Published Research - Department of Chemistry


Date of this Version



MOLECULAR AND CELLULAR BIOLOGY, JULY 1990, p. 3421-3431 Vol. 10, No. 7


Copyright © 1990, American Society for Microbiology


The nucleoprotein structure of telomeres from Euplotes crassus was studied by using nuclease and chemical footprinting. The macronuclear telomeres were found to exist as DNA-protein complexes that are resistant to micrococcal nuclease digestion. Each complex encompassed 85 to 130 base pairs of macronuclear DNA and appeared to consist of two structural domains that are characterized by dissimilar DNA-protein interactions. Dimethyl sulfate footprinting demonstrated that very sequence-specific and salt-stable interactions occur in the most terminal region of each complex. DNase I footprinting indicated that DNA in the region 30 to 120 base-pairs from the 5' end lies on a protein surface; the interactions in this region of the complex are unlikely to be sequence specific. A 50-kilodalton telomere-binding protein was isolated. Binding of this protein protected telomeric DNA from BAL 31 digestion and gave rise to many of the sequence-specific DNA-protein interactions that were observed in vivo. The telomeric complexes from E. crassus were very similar in overall structure to the complexes found at Oxytricha telomeres.
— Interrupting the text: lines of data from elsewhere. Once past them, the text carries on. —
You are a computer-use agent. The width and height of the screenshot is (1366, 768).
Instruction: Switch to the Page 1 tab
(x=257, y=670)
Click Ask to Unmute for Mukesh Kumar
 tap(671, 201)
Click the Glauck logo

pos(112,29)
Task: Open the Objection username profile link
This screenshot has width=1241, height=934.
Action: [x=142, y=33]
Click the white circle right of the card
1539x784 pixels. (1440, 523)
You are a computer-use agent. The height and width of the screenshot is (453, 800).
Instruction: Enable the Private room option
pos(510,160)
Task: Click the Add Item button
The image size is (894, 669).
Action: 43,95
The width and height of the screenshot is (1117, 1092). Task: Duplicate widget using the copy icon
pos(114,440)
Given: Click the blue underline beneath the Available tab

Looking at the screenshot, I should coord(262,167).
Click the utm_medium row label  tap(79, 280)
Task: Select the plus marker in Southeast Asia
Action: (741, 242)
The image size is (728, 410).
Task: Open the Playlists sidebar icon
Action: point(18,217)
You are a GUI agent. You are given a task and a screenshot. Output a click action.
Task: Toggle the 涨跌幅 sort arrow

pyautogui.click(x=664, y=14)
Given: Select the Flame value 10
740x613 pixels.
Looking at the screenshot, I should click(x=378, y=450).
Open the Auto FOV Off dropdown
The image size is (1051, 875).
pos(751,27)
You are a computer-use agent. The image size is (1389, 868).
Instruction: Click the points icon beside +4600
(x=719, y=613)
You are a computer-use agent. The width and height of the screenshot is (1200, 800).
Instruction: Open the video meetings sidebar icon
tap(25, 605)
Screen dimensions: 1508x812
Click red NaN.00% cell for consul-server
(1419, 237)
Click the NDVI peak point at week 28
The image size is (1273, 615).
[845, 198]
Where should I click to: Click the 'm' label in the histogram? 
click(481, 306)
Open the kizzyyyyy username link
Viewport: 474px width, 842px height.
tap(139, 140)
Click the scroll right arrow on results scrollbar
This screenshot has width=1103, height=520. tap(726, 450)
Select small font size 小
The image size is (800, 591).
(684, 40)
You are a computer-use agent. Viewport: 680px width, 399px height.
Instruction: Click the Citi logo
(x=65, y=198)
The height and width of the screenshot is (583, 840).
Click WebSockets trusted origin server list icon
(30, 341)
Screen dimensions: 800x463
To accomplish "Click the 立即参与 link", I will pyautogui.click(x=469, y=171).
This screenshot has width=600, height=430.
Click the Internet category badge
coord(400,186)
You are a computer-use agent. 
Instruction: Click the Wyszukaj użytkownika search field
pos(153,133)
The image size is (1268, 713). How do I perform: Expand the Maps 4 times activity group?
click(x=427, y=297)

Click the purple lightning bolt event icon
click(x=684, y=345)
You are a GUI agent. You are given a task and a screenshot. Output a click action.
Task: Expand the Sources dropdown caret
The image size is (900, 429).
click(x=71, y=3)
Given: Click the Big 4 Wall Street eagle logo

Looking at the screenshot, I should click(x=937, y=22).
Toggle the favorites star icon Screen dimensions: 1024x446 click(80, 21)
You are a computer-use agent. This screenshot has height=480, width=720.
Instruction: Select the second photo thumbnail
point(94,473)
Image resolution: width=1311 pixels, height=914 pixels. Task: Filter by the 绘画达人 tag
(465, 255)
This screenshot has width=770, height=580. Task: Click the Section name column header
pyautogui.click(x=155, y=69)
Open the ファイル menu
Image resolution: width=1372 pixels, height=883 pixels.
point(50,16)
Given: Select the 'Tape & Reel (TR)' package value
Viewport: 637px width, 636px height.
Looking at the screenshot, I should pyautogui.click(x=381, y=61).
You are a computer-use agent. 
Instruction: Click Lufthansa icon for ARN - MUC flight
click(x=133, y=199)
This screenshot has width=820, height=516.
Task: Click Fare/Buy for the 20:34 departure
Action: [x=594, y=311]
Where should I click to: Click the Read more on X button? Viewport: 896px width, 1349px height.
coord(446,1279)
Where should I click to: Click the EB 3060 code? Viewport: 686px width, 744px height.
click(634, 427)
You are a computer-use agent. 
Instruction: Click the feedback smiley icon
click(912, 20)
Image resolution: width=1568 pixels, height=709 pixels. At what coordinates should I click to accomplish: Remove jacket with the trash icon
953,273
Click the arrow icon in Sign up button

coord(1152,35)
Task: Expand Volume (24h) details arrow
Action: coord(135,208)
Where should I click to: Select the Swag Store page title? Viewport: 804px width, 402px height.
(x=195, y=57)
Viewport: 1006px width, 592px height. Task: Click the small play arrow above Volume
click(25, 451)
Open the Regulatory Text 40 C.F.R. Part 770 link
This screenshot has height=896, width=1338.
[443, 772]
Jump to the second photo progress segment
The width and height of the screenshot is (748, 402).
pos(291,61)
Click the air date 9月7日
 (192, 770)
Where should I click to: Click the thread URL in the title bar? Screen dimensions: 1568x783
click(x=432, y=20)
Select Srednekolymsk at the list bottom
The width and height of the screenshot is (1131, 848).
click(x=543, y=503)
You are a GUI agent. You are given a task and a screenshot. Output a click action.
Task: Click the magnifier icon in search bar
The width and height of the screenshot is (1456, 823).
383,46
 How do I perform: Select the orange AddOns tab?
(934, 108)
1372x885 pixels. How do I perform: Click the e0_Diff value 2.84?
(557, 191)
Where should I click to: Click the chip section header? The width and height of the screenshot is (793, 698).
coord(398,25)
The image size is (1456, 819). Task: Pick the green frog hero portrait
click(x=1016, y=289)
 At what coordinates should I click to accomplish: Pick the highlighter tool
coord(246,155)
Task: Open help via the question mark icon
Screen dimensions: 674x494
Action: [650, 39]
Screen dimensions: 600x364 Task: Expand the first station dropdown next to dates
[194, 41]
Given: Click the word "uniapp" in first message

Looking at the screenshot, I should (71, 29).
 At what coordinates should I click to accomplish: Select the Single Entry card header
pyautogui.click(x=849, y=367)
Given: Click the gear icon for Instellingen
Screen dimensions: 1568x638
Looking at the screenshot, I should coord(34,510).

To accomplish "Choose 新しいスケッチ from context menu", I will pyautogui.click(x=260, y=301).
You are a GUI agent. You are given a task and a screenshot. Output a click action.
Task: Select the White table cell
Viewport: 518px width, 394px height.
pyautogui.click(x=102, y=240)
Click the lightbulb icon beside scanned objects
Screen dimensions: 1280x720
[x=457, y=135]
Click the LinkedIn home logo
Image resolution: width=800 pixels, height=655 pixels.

However, telomeric complexes from the two ciliates showed significant differences in internal organization. The telomeric DNA, the telomere-binding proteins, and the resultant DNA-protein interactions were all somewhat different. The telomere-binding proteins from the two ciliates were found to be less closely conserved than might have been expected. It appears that the proteins are tailored to match their cognate telomeric DNA.